I'm wondering how this process can be optimized. These xml files will go directly into Large Object Heap. I'm thinking about three options: - Overall optimization: download xml files using separate IO thread pool - Use streams to read web response with xml file instead of reading into string which will go to LOH (not sure if it's possible and how to so that) - Use Regex to retrieve content from XML as XPath is pretty simple and I don't need full DOM support for it.
Are there any other options?
There are lots of options for optimization, depending on what you want to maximize.
If your processing is faster than download (and it's hard to imagine that your XPath-based search will be slow), your limiting factor will be download speed. You can use asynchronous requests to download multiple files at a time, but if all the files are coming from the same server it's unlikely that more than a handful of concurrent downloads will give you any performance increase.
You could create an XmlReader
from the stream while you're downloading, and (I think, although I'm not sure) run your XPath expression against the stream. But that doesn't really give you any benefit.

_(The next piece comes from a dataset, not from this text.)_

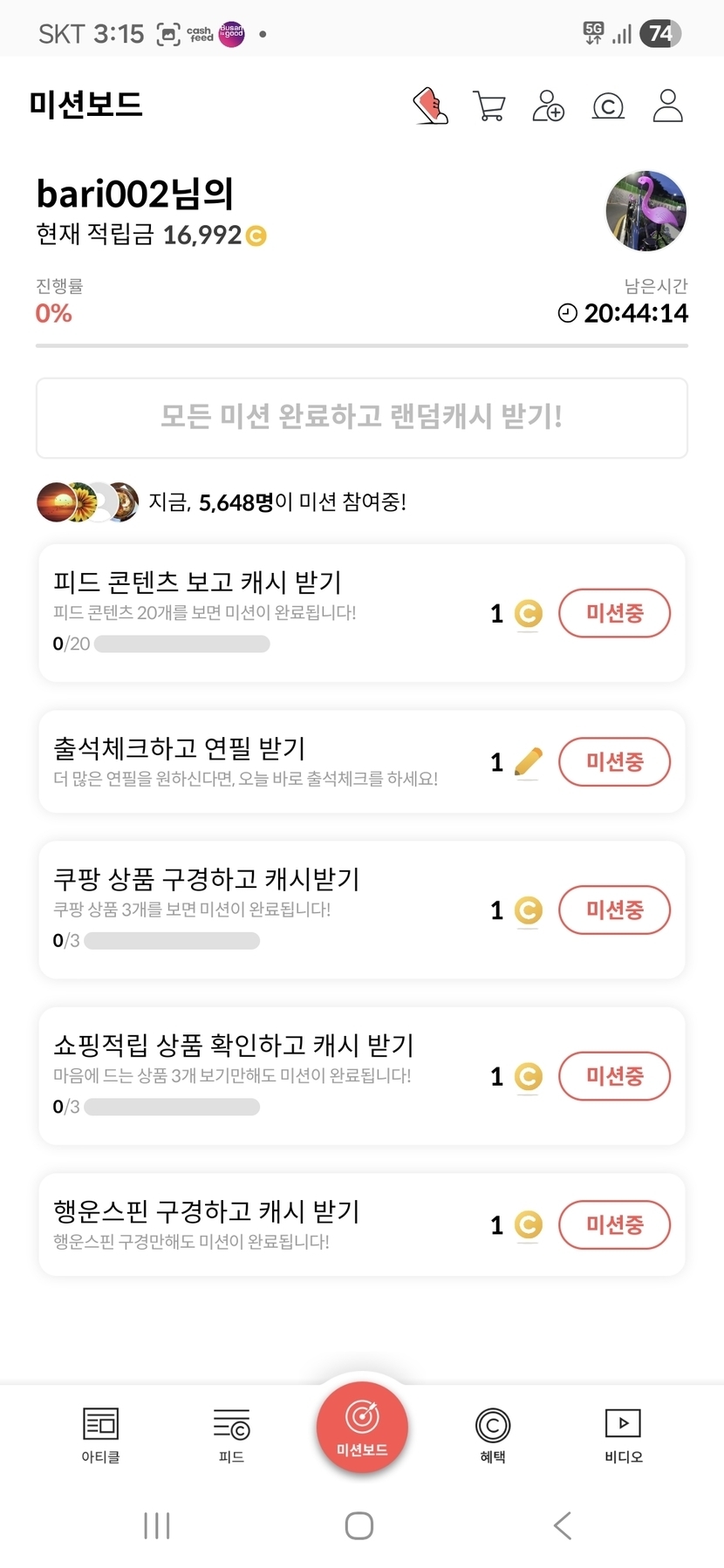The height and width of the screenshot is (1568, 724).
Task: Switch to the 아티클 tab
Action: [100, 1435]
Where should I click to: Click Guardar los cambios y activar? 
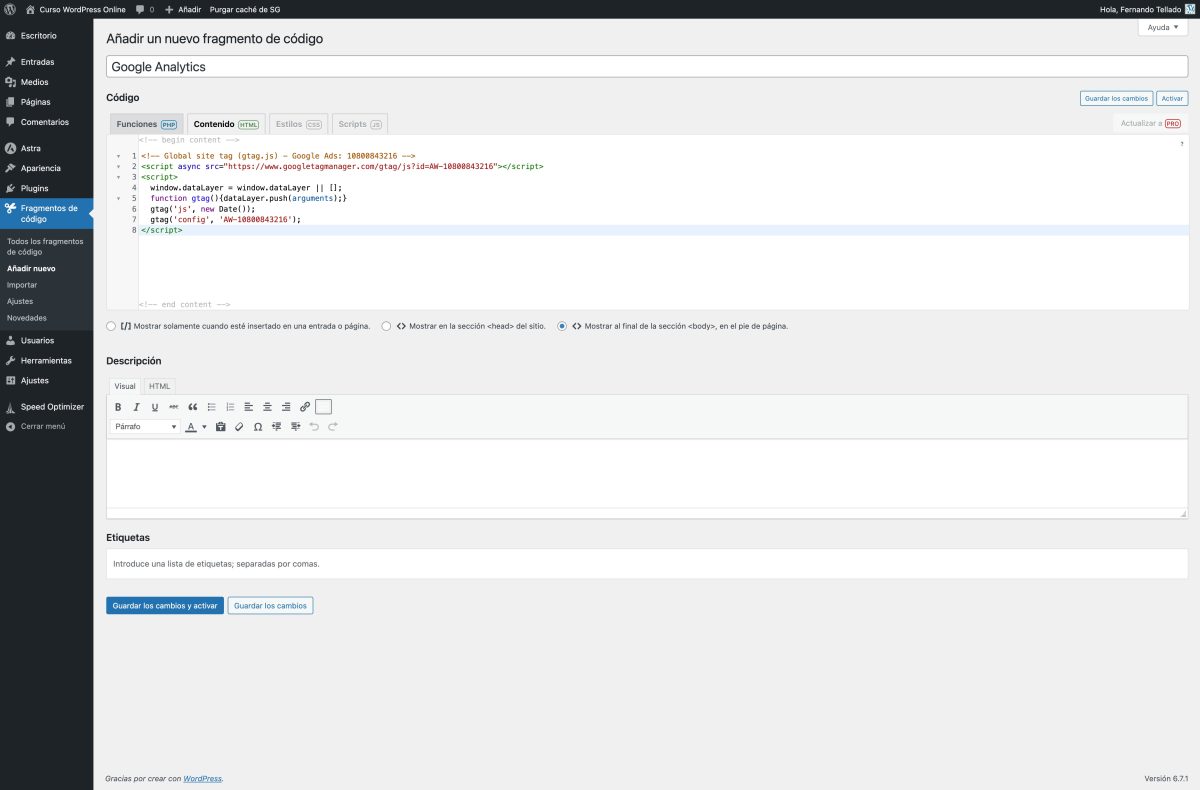[x=164, y=605]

I think you're unnecessarily worried about the large object heap. If you're downloading and processing one file at a time, each string will go into the LOH, get processed, and then be collected. Yes, there's the potential of fragmenting your large object heap, but if the files are all in the 8 to 10 MB range, it's highly unlikely in practice that you will have a problem. There would have to be a pathological arrangement of files.
And you don't really have to download to a string. You can pre-allocate a buffer of, say, 20 MB, and download to that buffer. Then wrap a MemoryStream
areound it, create an XmlReader
on that memory stream, etc. So your LOH won't get fragmented at all because you just re-use that 20 MB buffer. I really wouldn't go this route unless I absolutely had to, though.
Were I assigned this task, I'd do it in the simplest way possible. The limiting factor is going to be the download speed, so that's where I'd concentrate any optimization efforts. I wouldn't worry at all about potential LOH fragmentation, but keep the alternate solution in my back pocket just in case that crops up as a problem.
How you approach this really depends on how fast that XPath search is. If it takes milliseconds or even a few seconds to search a 10 MB XML file, then it makes no sense at all to worry about optimizing the search: the download time is going to dwarf the search time. Instead, I'd see if I could get two or four concurrent downloads, throw each string result into a BlockingCollection
when it comes in, and have a consumer thread reading that queue and running the search. That consumer thread will probably spend a lot of its time idle, waiting for the next file to come down.
In short: make it work, then make it work fast.